[Date Prev][Date Next][Thread Prev][Thread Next][Date Index][Thread Index]

Re: Gradle Races in beam-examples-java, beam-runners-apex

I had originally suggested to use some Linux kernel tooling such as inotifywait[1] to watch what is happening.

It is likely that we have some Gradle task which is running something in parallel to a different Gradle task when it shouldn't which means that the jar file is being changed/corrupted. I believe fixing our Gradle task dependency tree wrt to this would solve the problem. This crash does not reproduce on my desktop after 20 runs which makes it hard for me to test for.

1: https://www.linuxjournal.com/content/linux-filesystem-events-inotify

On Mon, Sep 10, 2018 at 1:15 PM Ryan Williams <ryan@xxxxxxxxxxxxxxx> wrote:
this continues to be an issue locally (cf. some discussion in #beam slack)
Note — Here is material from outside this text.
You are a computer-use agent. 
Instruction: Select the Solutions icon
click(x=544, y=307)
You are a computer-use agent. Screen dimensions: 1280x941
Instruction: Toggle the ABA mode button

commands like `./gradlew javaPreCommit` or `./gradlew build` reliably fail with a range of different JVM crashes in a few different tasks, with messages that suggest filing a bug against the Java compiler

what do we know about the actual race condition that is allowing one task to attempt to read from a JAR that is being overwritten by another task? presumably this is just a bug in our Gradle configs?

On Mon, Aug 27, 2018 at 2:28 PM Andrew Pilloud <apilloud@xxxxxxxxxx> wrote:
It appears that there is no one working on a fix for the flakes, so I've merged the change to disable parallel tasks on precommit.


On Fri, Aug 24, 2018 at 1:30 PM Andrew Pilloud <apilloud@xxxxxxxxxx> wrote:
I'm seeing failures due to this on 12 of the last 16 PostCommits. Precommits take about 22 minutes run in parallel, so at a 25% pass rate that puts the expected time to a good test run at 264 minutes assuming you immediately restart on each failure. We are looking at 56 minutes for a precommit that isn't run in parallel: https://builds.apache.org/job/beam_PreCommit_Java_Phrase/266/ I'd rather have tests take a little longer then have to monitor them for several hours.


On Fri, Aug 24, 2018 at 10:47 AM Lukasz Cwik <lcwik@xxxxxxxxxx> wrote:
I believe it would mitigate the issue but also make the jobs take much longer to complete.

On Thu, Aug 23, 2018 at 2:44 PM Andrew Pilloud <apilloud@xxxxxxxxxx> wrote:
There seems to be a misconfiguration of gradle that is causing a high rate of failure for the last several weeks in building beam-examples-java and beam-runners-apex. It appears to be some sort of race condition in building dependencies. Given that no one has made progress on fixing the root cause, is this something we could mitigate by running jobs with `--no-parallel` flag?